BACKGROUND The humanized SCID mouse model is an attractive tool for testing gene therapy to combat human immunodeficiency virus infection in vivo. OBJECTIVES To devise a more specific gene therapy directed against HIV, replacing the formerly used interferon with either soluble CD4 molecule immunoadhesin (sCD4-IgG) and/or anti-gp41 monoclonal antibody (2F5), or HIV-negative transdominants genes (Tat, Rev). METHODS Human monocytoid cell line (U937) was transfected with IFN alpha, beta or gamma genes. 3T3 murine fibroblastic cell line was transfected with sCD4-IgG or 2F5, or both genes, and a human T4 cell line (CEM) was grafted to SCID mice. Negative transdominant genes (Tat, Rev or both) were also transduced in CEM T cell line. Animals were then challenged with HIV-1, Viral load was followed.
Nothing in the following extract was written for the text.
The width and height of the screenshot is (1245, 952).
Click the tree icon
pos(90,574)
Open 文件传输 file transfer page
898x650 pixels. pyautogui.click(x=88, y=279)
RESULTS IFN alpha or beta were potent anti-HIV, reducing viral load in vivo and inhibiting reverse transcriptase activity in human-removed cells from animals. sCD4-IgG immunoadhesin and gp41 monoclonal antibody resulted in a dramatic reduction of HIV-1 cellular and plasmatic viral load in humanized SCID mice. The simultaneous introduction of negative Tat and Rev genes resulted in a synergistic inhibition of HIV-1 replication in vivo. CONCLUSIONS Despite the marked reduction of HIV-1 propagation by IFN genes or by negative Tat and Rev transdominants, the gene therapy using soluble CD4 immunoadhesin or anti-gp41 was a more efficient preventive treatment against HIV infection.